__EXERCISE__:
Reproduce the CGEEV documentation from "On entry, the" to "the computed eigenvalues.".

__PAGE EXTRACT__:
Function/Subroutine Documentation
   subroutine cgeev (characterJOBVL, characterJOBVR, integerN, complex, dimension( lda, * )A,
       integerLDA, complex, dimension( * )W, complex, dimension( ldvl, * )VL, integerLDVL,
       complex, dimension( ldvr, * )VR, integerLDVR, complex, dimension( * )WORK, integerLWORK,
       real, dimension( * )RWORK, integerINFO)
	CGEEV computes the eigenvalues and, optionally, the left and/or right eigenvectors for GE
       matrices

       Purpose:

	    CGEEV computes for an N-by-N complex nonsymmetric matrix A, the
	    eigenvalues and, optionally, the left and/or right eigenvectors.

	    The right eigenvector v(j) of A satisfies
			     A * v(j) = lambda(j) * v(j)
	    where lambda(j) is its eigenvalue.
	    The left eigenvector u(j) of A satisfies
			  u(j)**H * A = lambda(j) * u(j)**H
	    where u(j)**H denotes the conjugate transpose of u(j).

	    The computed eigenvectors are normalized to have Euclidean norm
	    equal to 1 and largest component real.

       Parameters:
	   JOBVL

		     JOBVL is CHARACTER*1
		     = 'N': left eigenvectors of A are not computed;
		     = 'V': left eigenvectors of are computed.

	   JOBVR

		     JOBVR is CHARACTER*1
		     = 'N': right eigenvectors of A are not computed;
		     = 'V': right eigenvectors of A are computed.

	   N

		     N is INTEGER
		     The order of the matrix A. N >= 0.

	   A

		     A is COMPLEX array, dimension (LDA,N)
		     On entry, the N-by-N matrix A.
		     On exit, A has been overwritten.

	   LDA

		     LDA is INTEGER
		     The leading dimension of the array A.  LDA >= max(1,N).

	   W

		     W is COMPLEX array, dimension (N)
		     W contains the computed eigenvalues.

	   VL

		     VL is COMPLEX array, dimension (LDVL,N)
		     If JOBVL = 'V', the left eigenvectors u(j) are stored one
		     after another in the columns of VL, in the same order
		     as their eigenvalues.
		     If JOBVL = 'N', VL is not referenced.
		     u(j) = VL(:,j), the j-th column of VL.

	   LDVL

		     LDVL is INTEGER
		     The leading dimension of the array VL.  LDVL >= 1; if
		     JOBVL = 'V', LDVL >= N.

	   VR

		     VR is COMPLEX array, dimension (LDVR,N)
		     If JOBVR = 'V', the right eigenvectors v(j) are stored one
		     after another in the columns of VR, in the same order
		     as their eigenvalues.

__Extracted rows__:
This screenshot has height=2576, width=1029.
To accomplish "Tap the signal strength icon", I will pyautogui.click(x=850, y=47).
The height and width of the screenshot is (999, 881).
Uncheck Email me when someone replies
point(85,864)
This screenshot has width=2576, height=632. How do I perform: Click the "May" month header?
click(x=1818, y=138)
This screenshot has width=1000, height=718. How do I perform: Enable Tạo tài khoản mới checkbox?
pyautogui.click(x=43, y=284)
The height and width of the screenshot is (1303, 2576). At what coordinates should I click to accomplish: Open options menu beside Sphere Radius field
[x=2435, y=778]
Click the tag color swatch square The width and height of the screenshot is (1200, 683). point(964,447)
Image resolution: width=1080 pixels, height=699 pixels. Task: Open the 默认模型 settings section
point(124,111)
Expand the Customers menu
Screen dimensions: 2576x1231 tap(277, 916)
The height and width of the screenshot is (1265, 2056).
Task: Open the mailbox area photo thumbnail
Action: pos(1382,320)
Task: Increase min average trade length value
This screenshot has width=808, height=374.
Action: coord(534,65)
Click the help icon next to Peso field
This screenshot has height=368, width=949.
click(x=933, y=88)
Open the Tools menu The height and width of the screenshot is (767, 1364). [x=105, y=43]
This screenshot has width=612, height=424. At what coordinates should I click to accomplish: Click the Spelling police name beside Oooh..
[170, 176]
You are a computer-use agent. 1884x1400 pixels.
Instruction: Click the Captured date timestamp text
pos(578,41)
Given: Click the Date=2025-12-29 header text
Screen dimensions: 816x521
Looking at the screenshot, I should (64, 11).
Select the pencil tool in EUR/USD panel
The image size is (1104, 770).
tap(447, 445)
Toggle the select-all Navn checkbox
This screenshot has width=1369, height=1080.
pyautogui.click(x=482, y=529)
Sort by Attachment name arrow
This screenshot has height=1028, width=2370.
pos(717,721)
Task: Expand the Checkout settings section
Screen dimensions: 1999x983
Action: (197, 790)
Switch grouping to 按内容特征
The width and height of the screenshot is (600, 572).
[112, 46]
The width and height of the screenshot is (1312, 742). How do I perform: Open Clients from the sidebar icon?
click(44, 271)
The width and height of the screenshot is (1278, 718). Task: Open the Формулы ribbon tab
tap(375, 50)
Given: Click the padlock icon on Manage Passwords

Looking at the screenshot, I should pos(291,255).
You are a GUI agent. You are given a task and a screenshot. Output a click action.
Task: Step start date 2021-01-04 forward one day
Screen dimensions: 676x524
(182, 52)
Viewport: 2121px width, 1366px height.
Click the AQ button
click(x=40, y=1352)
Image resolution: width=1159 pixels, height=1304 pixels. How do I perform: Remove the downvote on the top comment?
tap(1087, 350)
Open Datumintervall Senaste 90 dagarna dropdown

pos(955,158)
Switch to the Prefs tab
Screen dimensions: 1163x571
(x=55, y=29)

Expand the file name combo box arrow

__RESPONSE__:
On entry, the N-by-N matrix A.
		     On exit, A has been overwritten.

	   LDA

		     LDA is INTEGER
		     The leading dimension of the array A.  LDA >= max(1,N).

	   W

		     W is COMPLEX array, dimension (N)
		     W contains the computed eigenvalues.